Page Under Construction

Introducing the MapReduce function

The MapReduce function is an aggregate function that consists of two functions: Map and Reduce. As the name would suggest, the map is always performed before the reduce.

The map function takes data and breaks it down into tuples (key/value pairs) for each element in the dataset
The reduce function then takes the result of the map function and simply reduces it in to a smaller set of tuples by merging all values with the same key.

Map is used to deal with "embarassingly parallel problems" where a task can be broken down into subtasks that can then be ran simultaneously without affecting each other. Instead of just processing elements one by one, all elements can all be dealt with at the same time in parallel. This allows for massively reduced processing times as well as large scalability across multiple servers, making it an attractive solution to handling Big Data.

We will be using Javascript here through the use of Code. Also note that the Mongo shell uses the camelCase 'mapReduce()' whereas PyMongo uses the Python naming scheme: map_reduce()

For this example MapReduce takes the form:

db.<collection>.map_reduce(
    map=<function>,
    reduce=<function>,
    out=<collection>
)
This example returns the population of all the continents.

In the map emit(k,v) selects the fields to to turn into tuples, where k is the key and v is the value. The key will be the continents and the values will be the populations
The reduce will sum all the values associated with each key.

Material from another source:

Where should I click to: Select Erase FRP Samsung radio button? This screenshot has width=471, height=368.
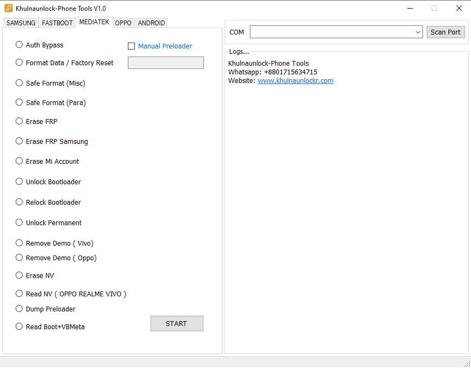pos(19,141)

Finally the "out" part of the MapReduce specifies that the output is to be inline rather than a collection, allowing it to printed it to screen.

from bson.code import Code
pp.pprint(
    db.world.map_reduce(
        map=Code("function(){emit(this.continent, this.population)}"), 
        reduce=Code("""function(key, values){
                           var total = 0;
                           for (var i = 0; i < values.length; i++){
                               total += values[i];
                           }
                           return total;
                       }
                    """),
        out={"inline":1},
    )
)
query can be used in a mapreduce to filter the input documents to map.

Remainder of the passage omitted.